Vorrei dare un breve accenno, spiegarmi e restituire la percezione e l’immagine che ho avuto nel leggere i racconti di Patricia, sulle sue composizioni figurative, sui fotogrammi del reale appartenenti ad una tradizione pittorica che le è propria e che usa come sfondo per incollarvi o riprodurvi, con la tecnica del fotomontaggio, profili a lei noti, contorni, figure e ritratti di persone che hanno avuto un percorso significativo nella sua vita e che rappresentano la ricerca delle sue origini e radici. Le piazze, le strade, i luoghi comuni, le stanze vuote si animano e si popolano della sua gente; tutto si basa su un sottilissimo e tenue filo di figure, profumi, gesti evocativi, piccoli miracoli e improvvisi mutamenti dell’anima.
Patricia nei suoi racconti non teme il confronto con le parole e, in un certo senso, le lascia libere di creare prendendo spunto dall’immediata fantasia e dall’orizzontalità della lettera. Fa della parola “immagine”, che si accompagna a musica. Non fredda geometria di simboli matematici dunque, ma un impegnativo compromesso con la vita, per il quale il testo è anche di chi ha sufficiente audacia per immergersi, pur se in punta di piedi.
Venti racconti inediti, scelti appositamente per i suoi lettori. L’autrice ha selezionato storie che meglio rappresentano il suo genere, il suo stile, ogni suo pensiero trasformato in parole: la nostalgia dei ricordi, l’amore, il senso dell’amicizia, il realismo, il fantasy, lo humour, attingendone le trame dagli aspetti più strani, ma anche più metaforicamente consueti della quotidianità. Sono temi che affronta con sguardo aperto, a tratti sarcastico e beffardo sulla natura della vita umana; gusto del mistero, fantasia, giochi letterari, attrazione per l’inusuale e l’inedito: è difficile dire cosa maggiormente contraddistingua il variegato stile letterario di Patricia Vena.
C’è tutta se stessa in questo libro, in un concentrato che la fa scoprire estremamente interessante; senza mai celare il privilegio di cui gode: la scrittura, come strumento per rendere reale l’immaginazione.
Il libro è un compendio calibrato ed esauriente del percorso narrativo ed esistenziale dell’autrice, una scrittrice che artisticamente ha subito una profonda influenza dal proprio paese di origine. Un libro con il quale sfida le nostre convinzioni più profonde e ci stupisce con la sua abilità letteraria, i suoi punti e contrappunti, in cui rilevante appare la componente autobiografica, il bilancio di una vita dedicata interamente alla ricerca di se stessa, per trovare percorsi, conferme, rivelazioni.

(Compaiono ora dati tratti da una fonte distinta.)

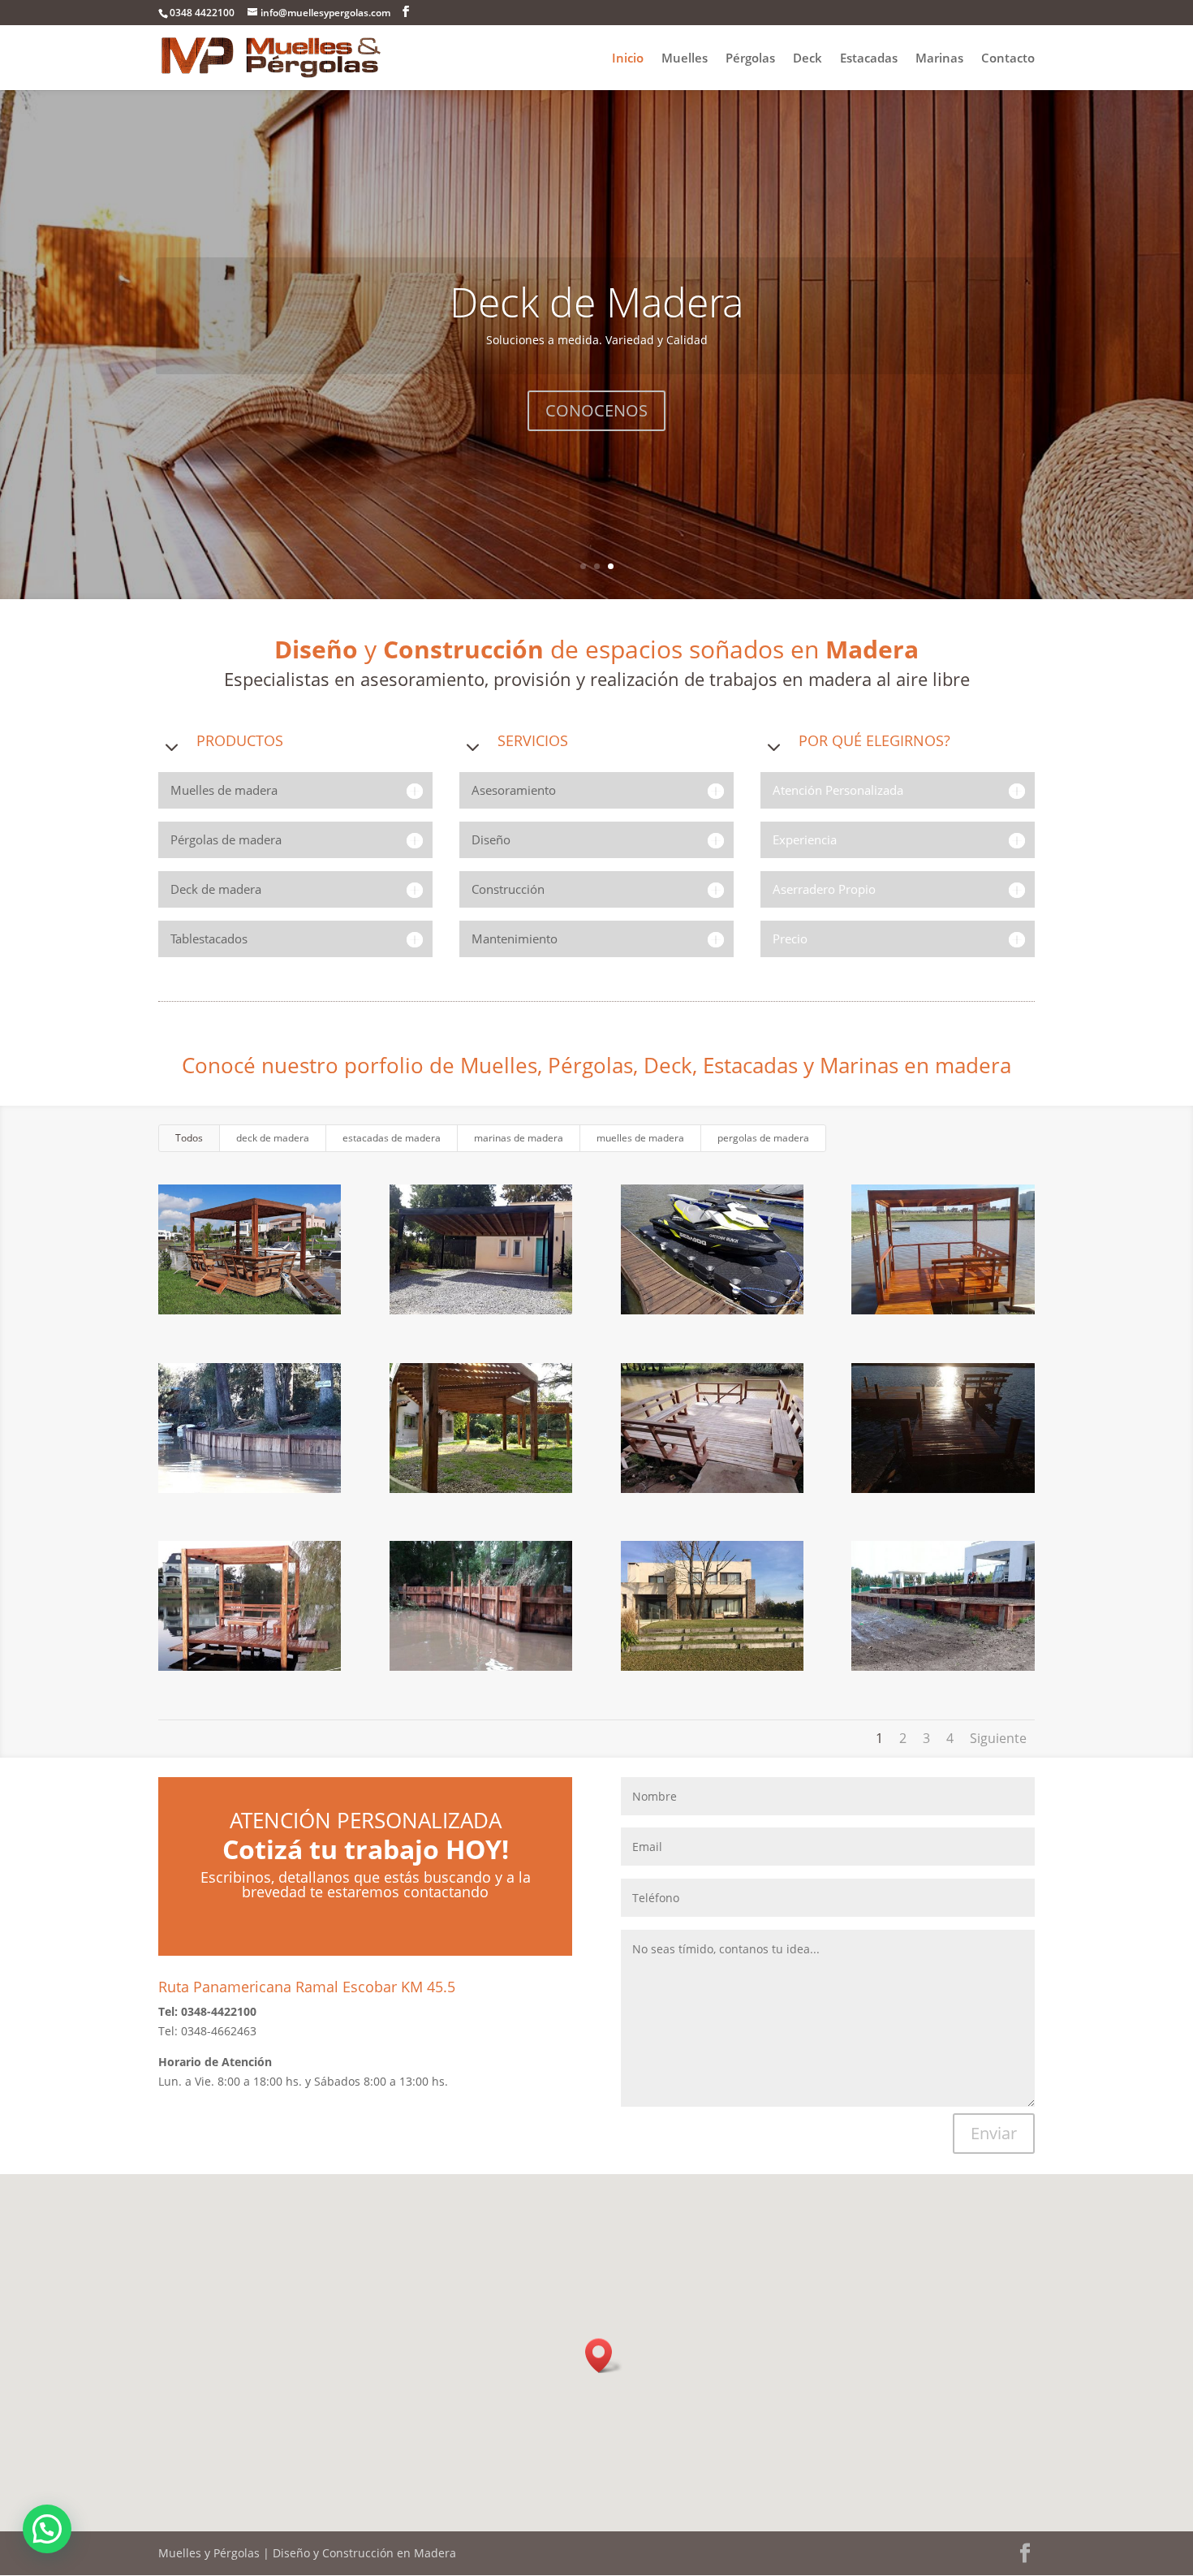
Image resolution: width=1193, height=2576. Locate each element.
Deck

Un libro per sentire, capire, custodire e trasmettere il significato del vissuto in un’ottica tanto profondamente umana, quanto spiritualmente intensa. Presente e futuro si intrecciano e si rincorrono attraverso i sentimenti cercando di riunire i tasselli del suo tempo per tentare di ridefinire il suo mosaico.
Non ho mai avuto la presunzione di conoscere abbastanza a fondo una scrittrice; meno che mai una donna come Patricia Vena, la cui solarità, nel suo stile letterario, si accompagna, quasi sempre, a quella dei suoi personaggi, del suo mondo, del suo essere essenzialmente viva… profondamente vera, in uno slancio di intensa valenza emotiva che svela, a ben vedere, l’essenza della sua vita nelle mille facce di un’unica medaglia che tutto assorbe, in quel disegno universale di unitarietà che solo può creare la catarsi atta a rendere il senso autentico dell’esperienza umana.
Patricia non si limita ad esporre artisticamente una narrazione di vissuti, ma a mostrare come ognuno di noi sia una mescolanza di emozioni ed esperienze che, nel riflettersi nella e dell’arte, espone la propria relazione tra sé e il mondo, trasformandosi in una mediazione da intendere, seguendo le parole di Freud, come “l’appropriazione del nostro sforzo per esistere e del nostro desiderio d’essere.